From Foreign Affairs. Here is my bottom line:
His latest entry into this debate [over stagnation], The Rise and Fall of American Growth, is likely to be the most interesting and important economics book of the year. It provides a splendid analytic take on the potency of past economic growth, which transformed the world from the end of the nineteenth century onward.
In a nutshell, Gordon is probably right about the past, but wrong about the future. My greatest reservation about the work is that Gordon thinks he can predict future rates of productivity growth with considerable accuracy:
…although Gordon focuses on the demographic challenges the United States faces, he never considers that today, thanks to greater political and economic freedom all over the world, more individual geniuses have the potential to contribute to global innovation than ever before.

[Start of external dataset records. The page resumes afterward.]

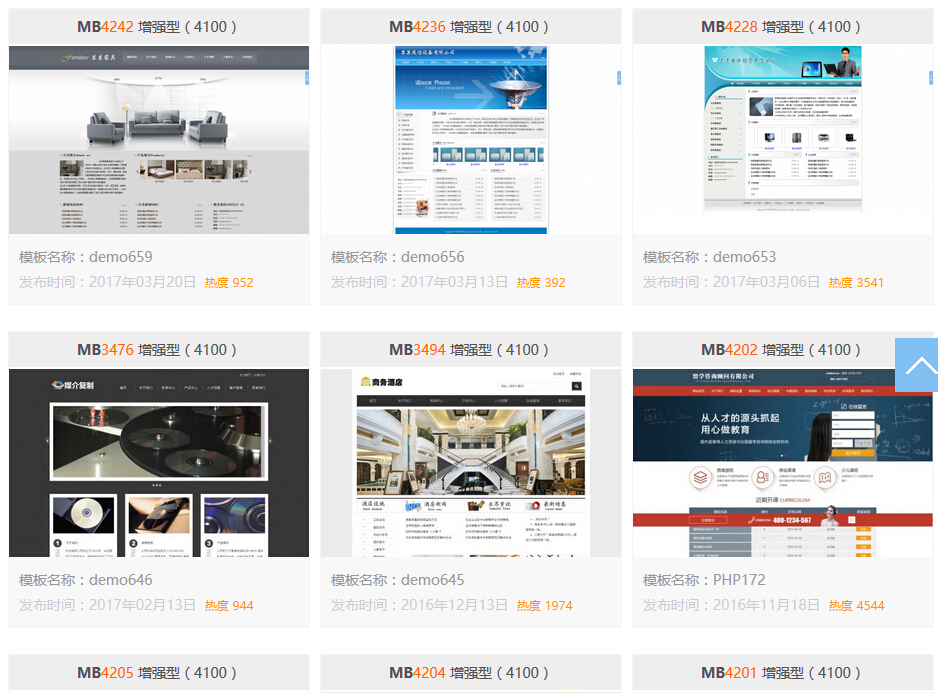938x693 pixels.
Task: Click template name demo659
Action: tap(86, 257)
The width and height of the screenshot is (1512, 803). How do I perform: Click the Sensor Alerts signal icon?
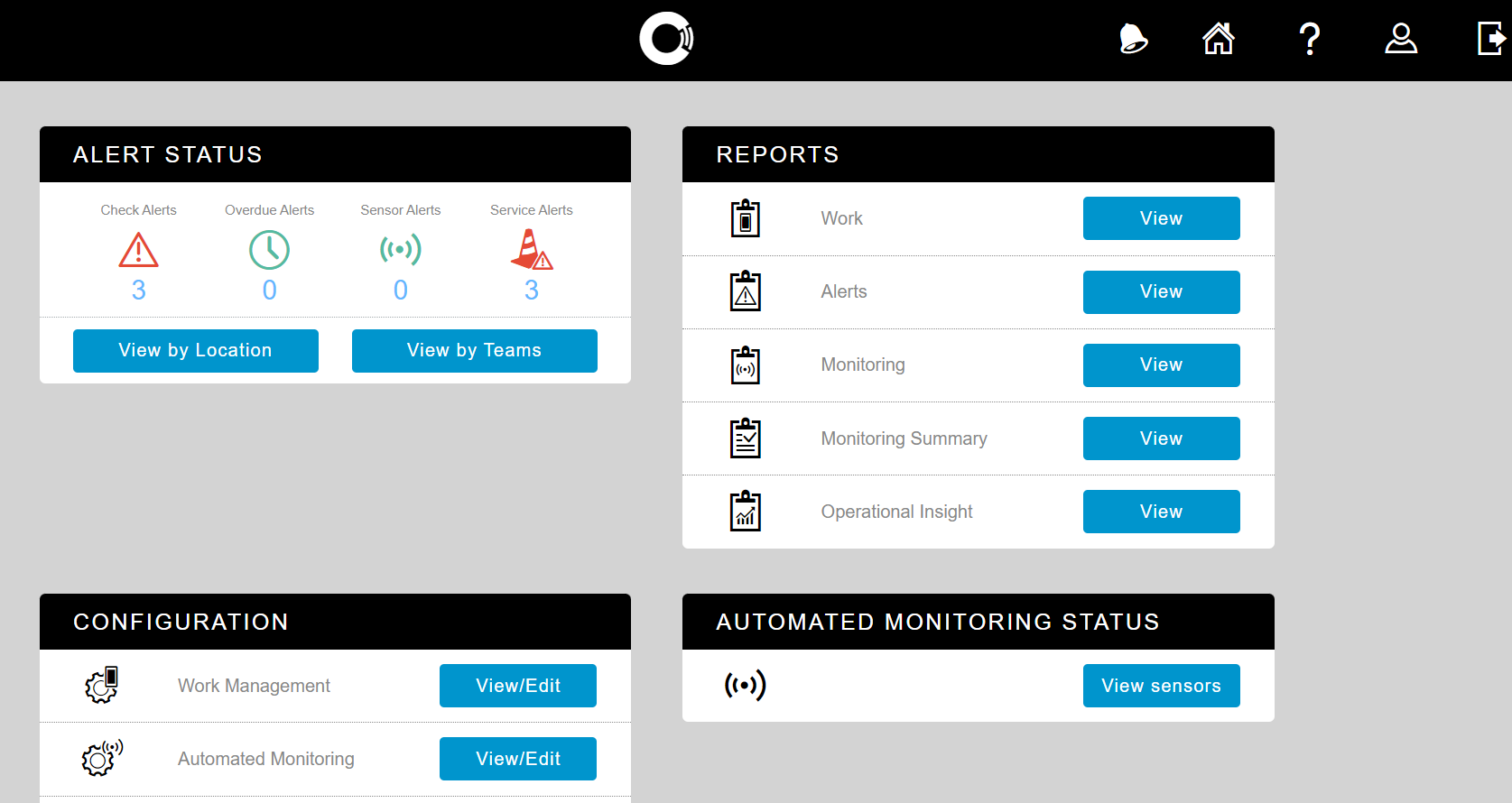(x=401, y=250)
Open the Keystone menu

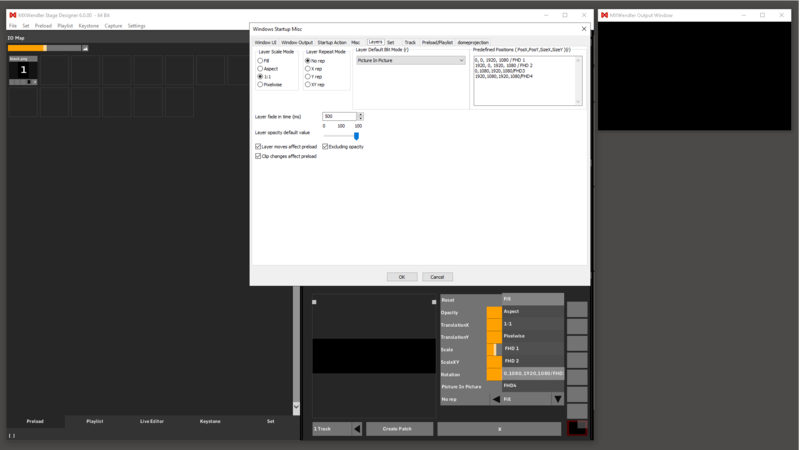(89, 25)
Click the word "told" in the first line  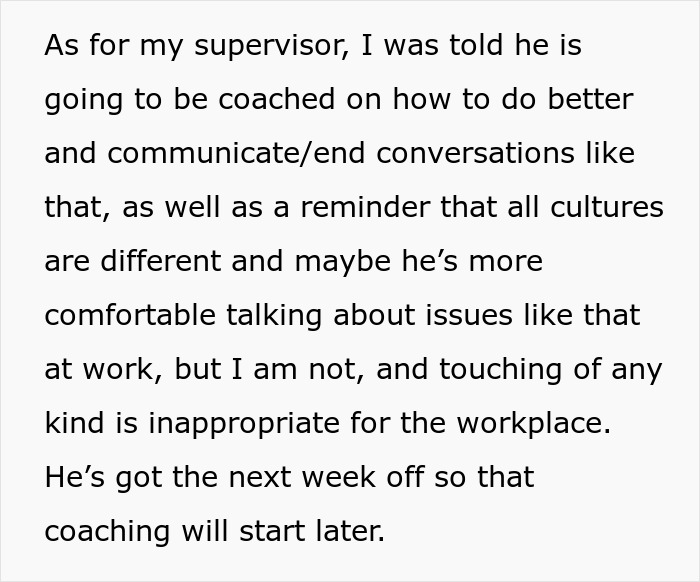(x=481, y=48)
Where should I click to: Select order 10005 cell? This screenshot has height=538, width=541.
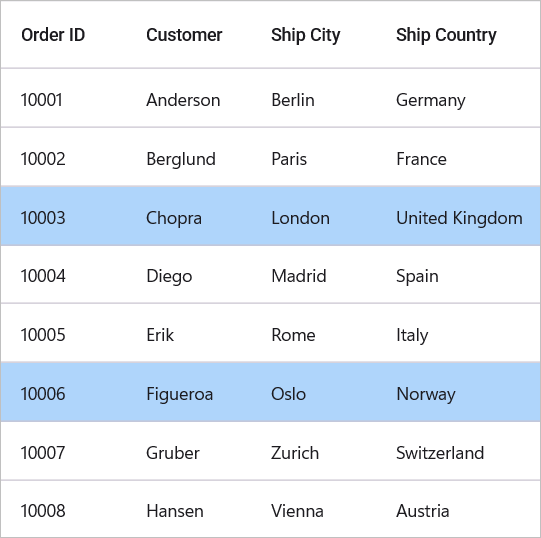pyautogui.click(x=43, y=335)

…many past advances came as complete surprises. Although the advents of automobiles, spaceships, and robots were widely anticipated, few foretold the arrival of x-rays, radio, lasers, superconductors, nuclear energy, quantum mechanics, or transistors. No one knows what the transistor of the future will be, but we should be careful not to infer too much from our own limited imaginations.
And here is the “oops” aspect of the book:
What Gordon neglects to mention, however, is that he is also the author of a 2003 Brookings essay titled “Exploding Productivity Growth,” in which he optimistically predicted that productivity in the United States would grow by 2.2 to 2.8 percent for the next two decades, most likely averaging 2.5 percent a year; he even suggested that a three percent rate was possible.
…Gordon offers a brief history of the evolution of his views on productivity. Yet he does not mention the 2003 essay, nor does he explain why he has changed his mind so dramatically. He also fails to cite other proponents of the stagnation thesis, even though…their work predates his book.